Шашкову также повезло. «Все мы были профессионалами и мы точно знали, что нужно делать, - рассказывает он. – Трех минут на крыше реактора было бы достаточно для того, чтобы умереть. Мы ходили со счетчиками Гейгера, но иногда и без них, и постоянно фиксировали время. Мы понимали, что мы лучше всего подходили для этой работы. После этого мы все прошли обследование. Но что можно было лечить, когда еще не было никаких симптомов?» Его группа состояла из 15 человек, но в живых уже никого нет: одни умерли от рака, другие от инфаркта. Остались только он и водитель.
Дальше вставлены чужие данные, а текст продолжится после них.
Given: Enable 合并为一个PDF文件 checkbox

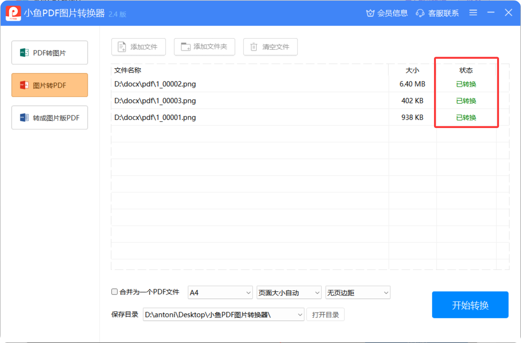Looking at the screenshot, I should [x=114, y=292].
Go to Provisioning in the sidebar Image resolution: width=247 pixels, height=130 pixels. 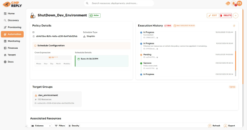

Самое сильное  заражение в Чернобыле было вызвано цезием-137, - рассказывает Кончаловский, а также другими изотопами с коротким периодом полураспада, прежде всего йодом-131. Йод-131 вызывал рак щитовидной железы у детей в зоне заражения. «Это только статистически подтвержденные данные, - говорит Кончаловский. – Многих удалось спасти, но многие умерли». Врачи и ученые-ядерщики сегодня говорят о психосоматических последствиях аварии, в том числе и об алкоголизме. Сотни тысяч людей остались нетрудоспособными, они страдают от депрессии, и многие из них пьют.

Все жертвы Чернобыля постоянно ведут судебные тяжбы с государством. У Белова позади уже шесть судебных процессов. За две недели, проведенные вблизи реактора, он ежемесячно получает сегодня 6500 рублей (приблизительно 160 евро), тогда как только на лекарства он вынужден тратить в месяц 12 000 рублей. В 1991 году был принят закон о компенсациях жертвам аварии на атомном реакторе, однако с тех пор государство постепенно сокращает размеры помощи. И вообще этот закон не применяется. «Самая большая ошибка в Чернобыле состояла в том, что искажалась правда, - замечает Шашков. – А сегодня и из Японии не поступает точная информация».